In this MEDICA-tradefair.com interview, Prof. Götz Thomalla talks about the use of thrombolysis to treat acute stroke, explains how two different MRI sequences can effectively improve the treatment and reveals what this means for the guidelines in acute treatment.
Prof. Thomalla, what was the reason behind the WAKE-UP study?
Prof. Götz Thomalla: Patients who have had a stroke with unknown time of onset – patients who go to sleep and awaken with stroke symptoms for example – have so far been excluded from acute thrombolytic treatment for stroke, that being a treatment that opens blocked blood vessels to dissolve a blood clot. Currently, thrombolysis is still the only approved and recommended treatment within 4.5 hours of stroke onset since it becomes less effective if carried out after this time window and it involves a slight risk of bleeding.
In the study, we researched whether these patients can be effectively and safely treated using MRI scans to detect and diagnose recent stroke, even if the actual time of symptom onset is unknown. This would subsequently also render an effective treatment option for this group of patients. After all, this would affect one in five stroke patients and could prevent long-term neurological complications or impairments.
What types of MRI exams did you perform on the patients?

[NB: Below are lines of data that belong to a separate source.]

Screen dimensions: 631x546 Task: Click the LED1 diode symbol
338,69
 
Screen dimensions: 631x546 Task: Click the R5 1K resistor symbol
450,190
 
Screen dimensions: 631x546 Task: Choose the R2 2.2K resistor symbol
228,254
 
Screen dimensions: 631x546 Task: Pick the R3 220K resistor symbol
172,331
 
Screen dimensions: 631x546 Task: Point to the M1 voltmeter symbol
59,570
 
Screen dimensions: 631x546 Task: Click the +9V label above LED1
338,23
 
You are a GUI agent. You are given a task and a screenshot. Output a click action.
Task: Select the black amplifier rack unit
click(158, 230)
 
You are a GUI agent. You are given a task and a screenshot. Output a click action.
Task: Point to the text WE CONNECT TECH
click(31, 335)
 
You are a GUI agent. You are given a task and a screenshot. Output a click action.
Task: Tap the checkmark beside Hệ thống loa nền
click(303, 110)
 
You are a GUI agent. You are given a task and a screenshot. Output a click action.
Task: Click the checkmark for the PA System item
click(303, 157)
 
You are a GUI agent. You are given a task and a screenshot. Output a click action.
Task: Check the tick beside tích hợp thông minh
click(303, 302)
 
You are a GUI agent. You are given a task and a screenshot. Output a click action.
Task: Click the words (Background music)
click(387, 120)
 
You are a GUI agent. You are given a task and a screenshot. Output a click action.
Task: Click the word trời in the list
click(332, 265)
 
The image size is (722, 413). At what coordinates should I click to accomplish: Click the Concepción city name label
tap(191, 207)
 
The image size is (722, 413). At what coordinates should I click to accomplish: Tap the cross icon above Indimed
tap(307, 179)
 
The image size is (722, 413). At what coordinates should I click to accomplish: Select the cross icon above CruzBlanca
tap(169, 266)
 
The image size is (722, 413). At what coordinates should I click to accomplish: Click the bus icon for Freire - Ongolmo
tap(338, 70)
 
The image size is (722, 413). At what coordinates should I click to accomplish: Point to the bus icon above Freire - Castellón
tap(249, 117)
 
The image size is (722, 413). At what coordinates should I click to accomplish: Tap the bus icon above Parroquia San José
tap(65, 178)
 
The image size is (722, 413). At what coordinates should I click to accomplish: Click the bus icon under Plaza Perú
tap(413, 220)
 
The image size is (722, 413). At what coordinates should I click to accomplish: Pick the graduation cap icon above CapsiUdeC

Thomalla: The first exam is the diffusion-weighted imaging technique or DWI. It safely and very accurately indicates a probable stroke within a few minutes after the onset of restricted blood flow, so that we were able to clearly show that the patient has had a stroke and identify the location of the disturbance.
The second exam involves the "fluid-attenuated inversion recovery" (FLAIR) MRI sequence, which indicates edema in tissue, the accumulation of water. This edema does not appear until several hours after stroke onset.
The mismatch between the two sequences – when we see a definitive stroke via DWI, but no distinct changes in the FLAIR sequence yet – tells us that the stroke onset was less than four or five hours ago. This means the patient is very likely still within the treatment window where he/she can benefit from thrombolysis.